La razón de tanta fortuna, que me ganó el nobiliario científico de Nobel de la sociología entre mis compañeros, a manera de chanza, fue mi vocación temprana por las ciencias sociales y la gabela que llevaba a todos. Estábamos en Santiago de Chile en el otoño de 1966 y yo había ingresado antes a la Escuela de Sociología de la UASD en 1964, interrumpidos los estudios en abril de 1965 tras el estallido constitucionalista y la intervención norteamericana, normalizados durante el gobierno provisional de García Godoy. Cuando embarqué hacia Chile al final de febrero del 66 llevaba a cuestas un semestre aprobado, una ventaja que inicialmente me guardé bajo la manga para que se propagara la fama. Algo similar sucedió con un grupo de chilenos que venían de la carrera de ingeniería, con un fuerte en matemáticas que se hizo sentir durante los cinco años de enseñanza de estadística que agotamos en el plan de estudios.

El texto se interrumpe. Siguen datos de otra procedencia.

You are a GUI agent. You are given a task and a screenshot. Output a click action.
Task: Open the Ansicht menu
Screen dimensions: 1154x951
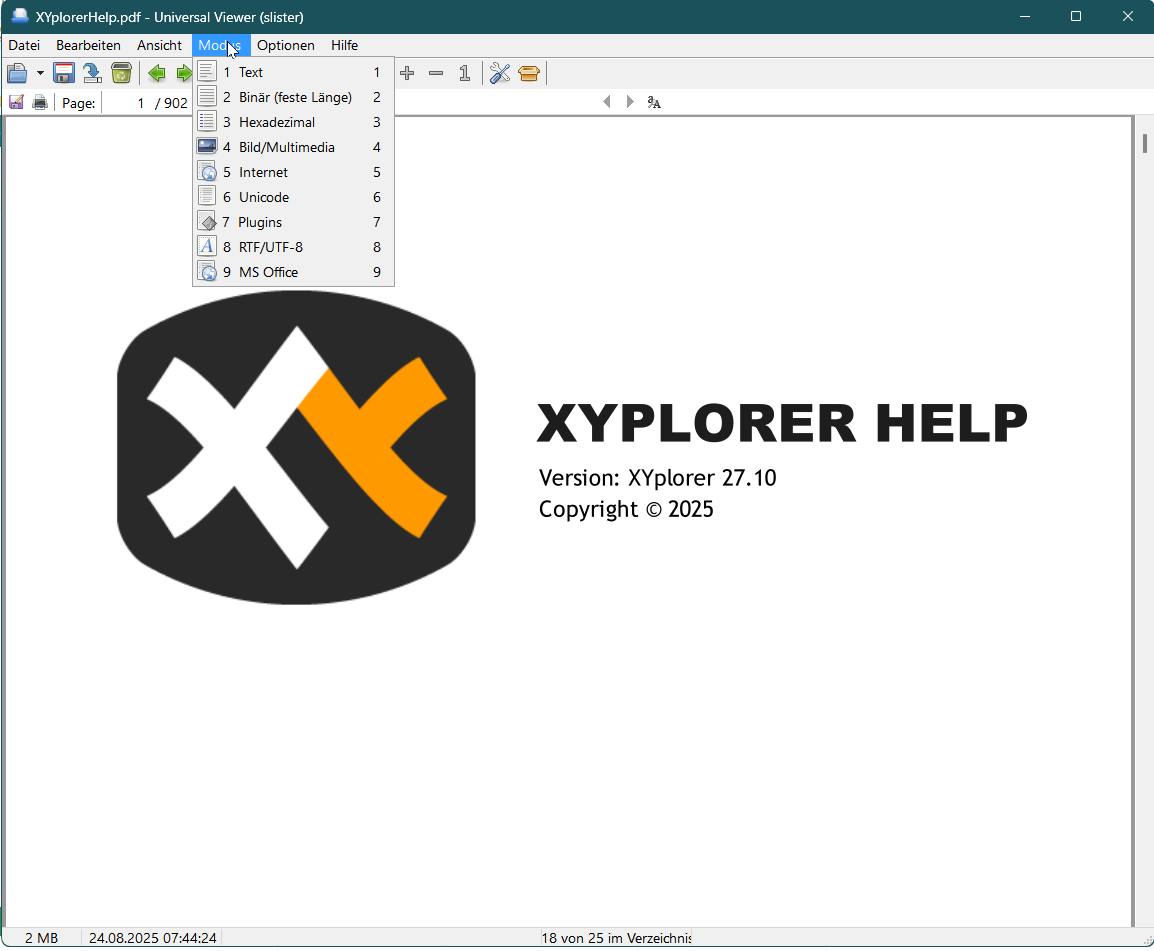pyautogui.click(x=159, y=45)
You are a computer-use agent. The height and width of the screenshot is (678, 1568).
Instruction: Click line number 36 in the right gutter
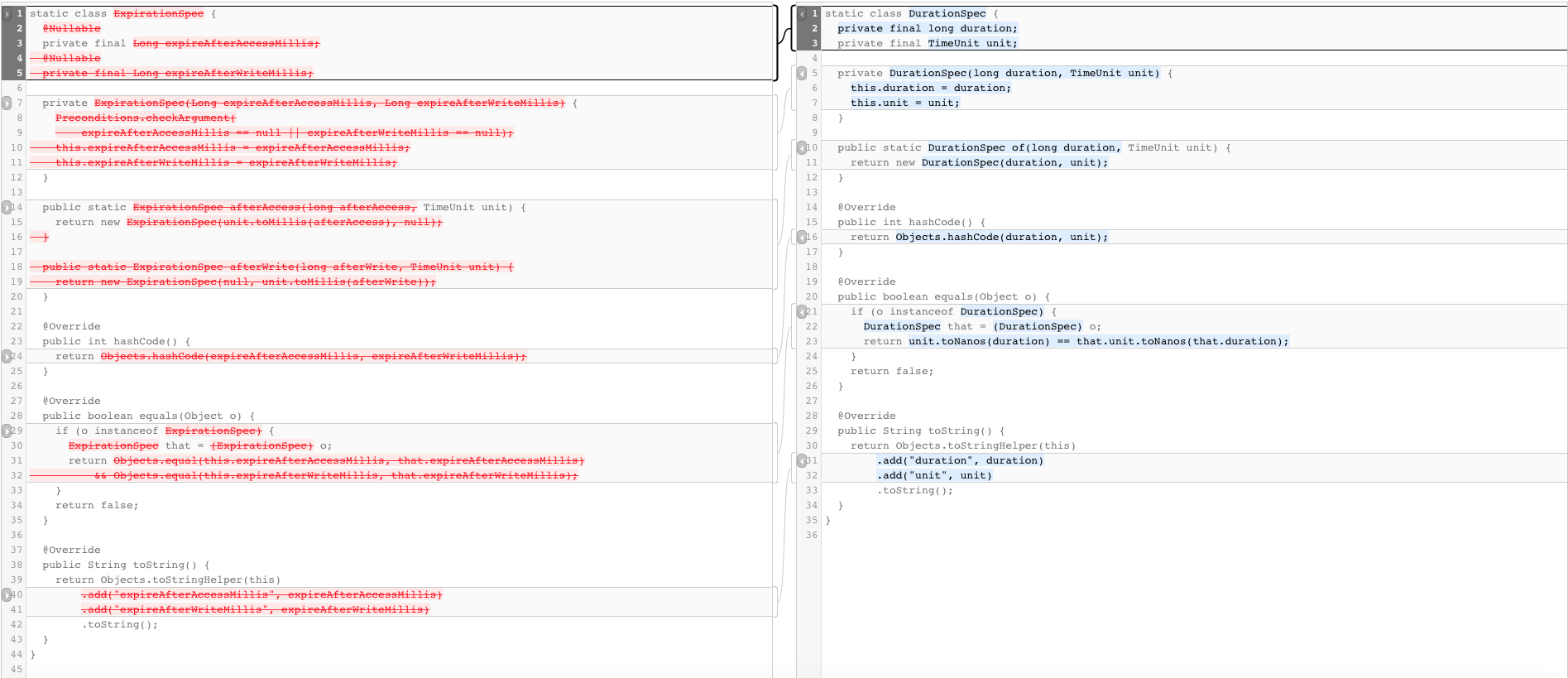coord(811,536)

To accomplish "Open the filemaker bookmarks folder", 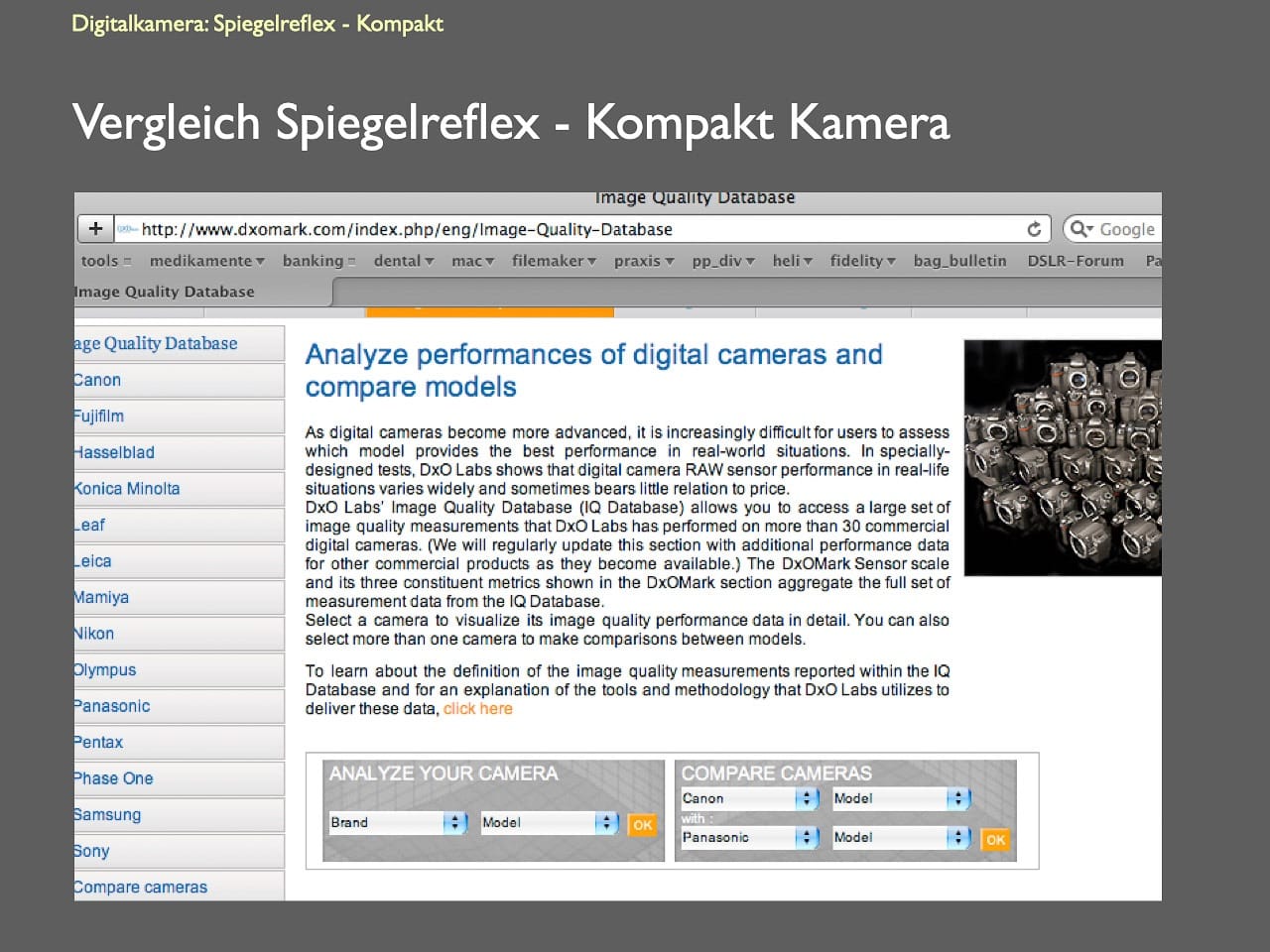I will 553,261.
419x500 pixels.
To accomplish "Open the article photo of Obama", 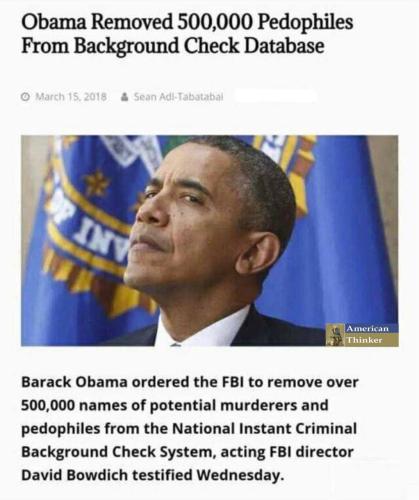I will click(209, 241).
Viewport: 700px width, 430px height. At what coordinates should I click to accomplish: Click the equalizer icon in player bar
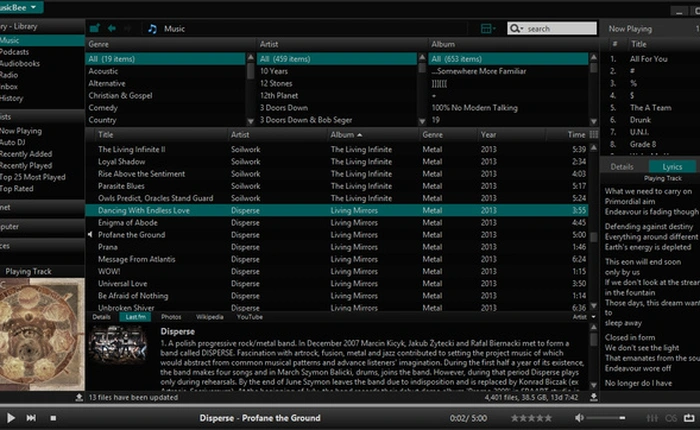click(x=653, y=417)
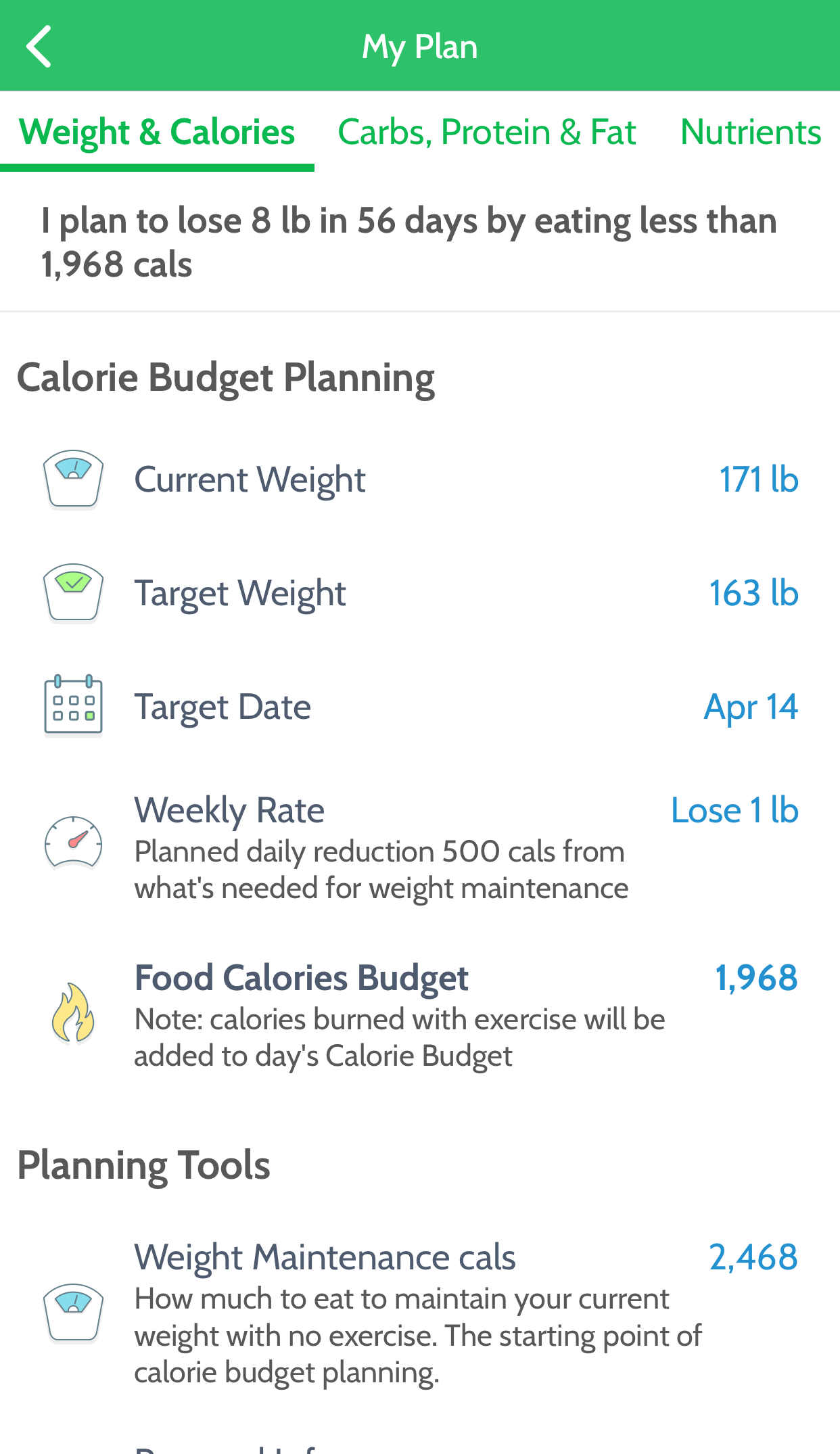Edit the 171 lb current weight value
Viewport: 840px width, 1454px height.
coord(758,479)
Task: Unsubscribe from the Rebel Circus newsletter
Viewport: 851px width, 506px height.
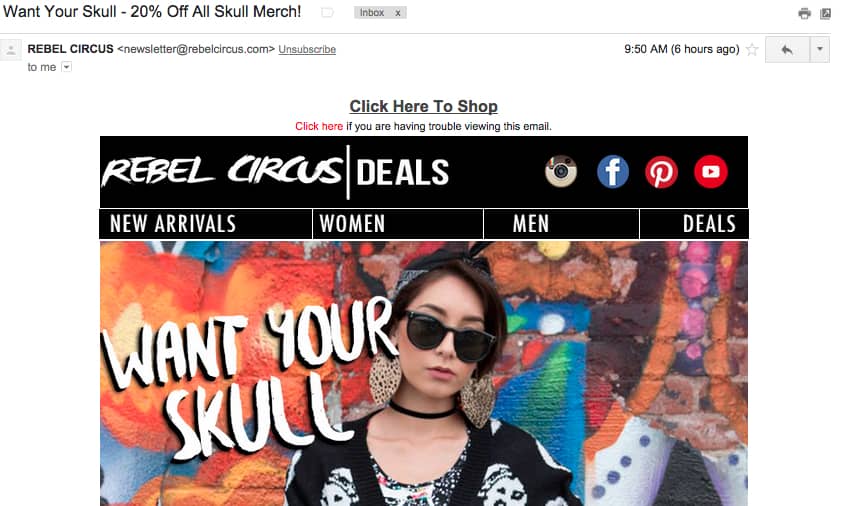Action: (x=307, y=49)
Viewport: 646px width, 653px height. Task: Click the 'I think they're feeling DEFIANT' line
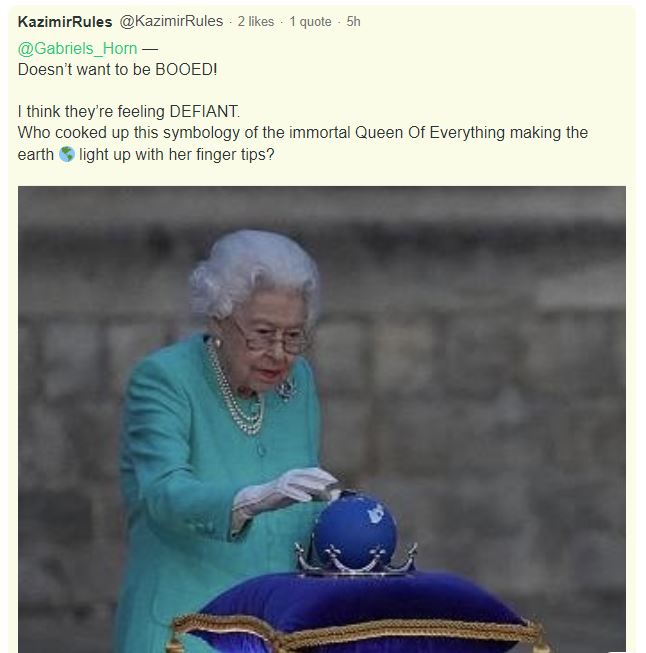tap(129, 112)
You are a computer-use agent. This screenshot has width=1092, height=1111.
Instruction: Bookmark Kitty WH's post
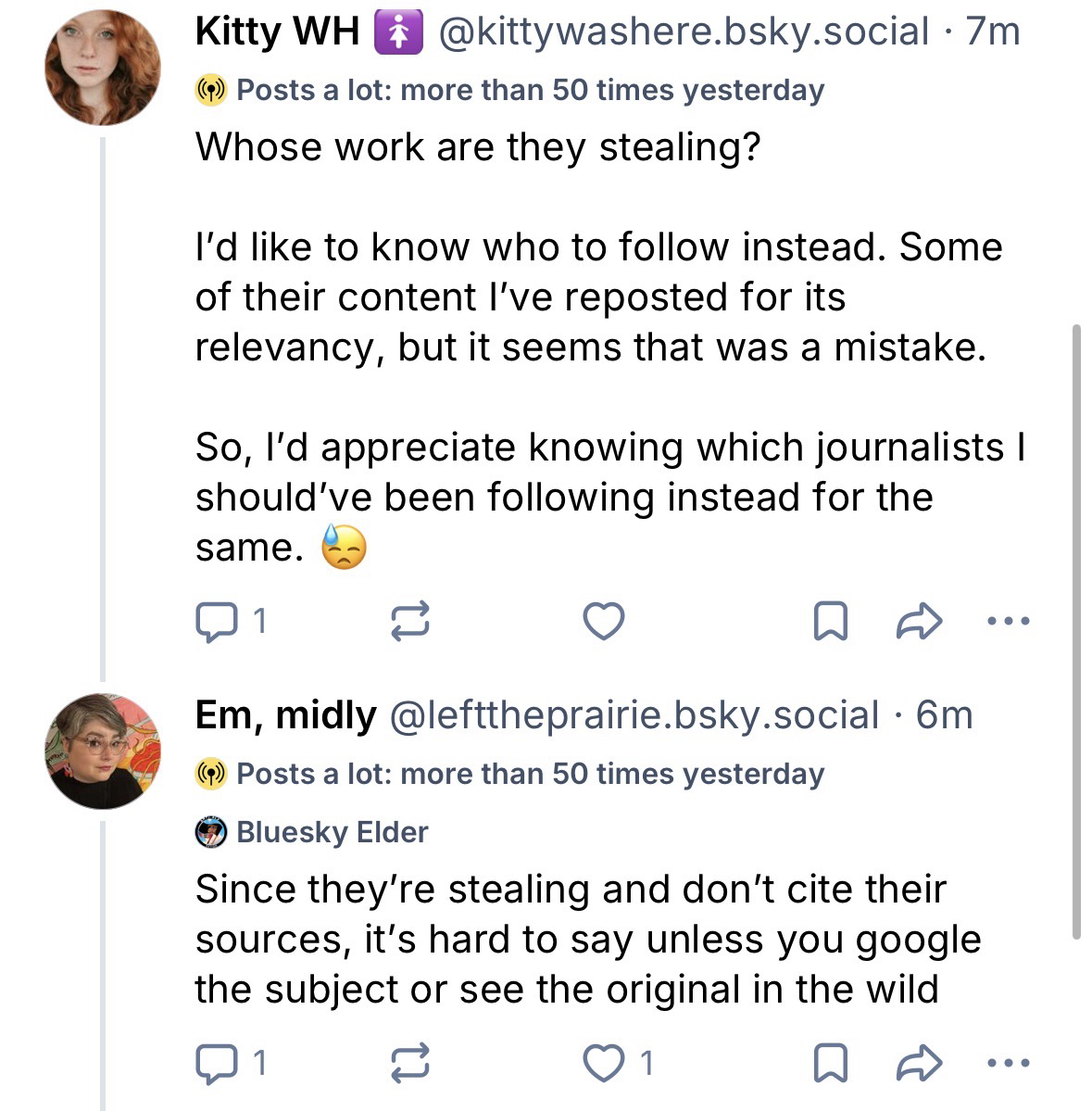(830, 622)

Esta primera experiencia con Allende, gratificante aunque no exenta de lección respecto al efecto potenciador del alcohol mezclado con azúcar y zumo de frutas -que uno ingiere engañosamente como si fuere refresco revitalizante-, se repitió a lo largo de mi estancia en Chile, profundizándose. Verificándose en los más diversos escenarios, familiares, recreativos, compartiendo intimidades de este hombre enamorado de la vida como si fuese siempre un adolescente en gestación de primaveras. Encuentros pautados y fortuitos. En plazas abiertas y peñas folklóricas, en su hogar santiaguino o en el refugio marino en Algarrobo. En la penumbra de un teatro o en un cul de sac en Bueras A nido de complicidades. En actividades culturales y políticas. En campaña electoral y en gestos solidarios, de los que fui yo mismo beneficiario, en los que se aplicó al detalle como un ente cariñoso y protector. Ya como presidente del Senado o cabeza del ejecutivo del gobierno de la Unidad Popular, durante sus primeros seis meses.
No sé porqué, pero una línea de simpatía personal cuajó desde el primer momento, al grado de insistir en que "pololeara" con su sobrina, bella, solidaria e inteligente, como me lo manifestó un sábado en la tarde en el jardín de su hogar, mientras jugaba con su hermoso perro Chagual. Pese a que ya ella mantenía amores con otro compañero de estudios con quien casó, y yo hacía lo propio con otra estudiante de sociología. Para mí, esta amiga siempre fue muy especial, una verdadera compañera con la cabeza poblada de sueños, dotada de un encanto singular. Buena estudiante, sistemática y romántica, un tanto protectora. Una mezcla de ingredientes que me fascinaban.
En esa oportunidad compartí la sobremesa con la familia Allende Bussi, que tenía como invitados a unos médicos cubanos. Ese día, Allende me convidó a acompañarlo en la noche junto a los cubanos y su familia a la Peña de los Parra, donde se presentaba lo mejor del folklore con contenido: Quilapayún, Víctor Jara, Patricio Mann, Ricardo Alarcón, Ángel e Isabel Parra, hijos de Violeta. Fue jornada grata, familiar, salpicada de buen vino tinto con canela, mate con malicia y sopaipillas, una suerte de hojuelas.
Ahora que septiembre vuelve, rememoro a este ser entrañable.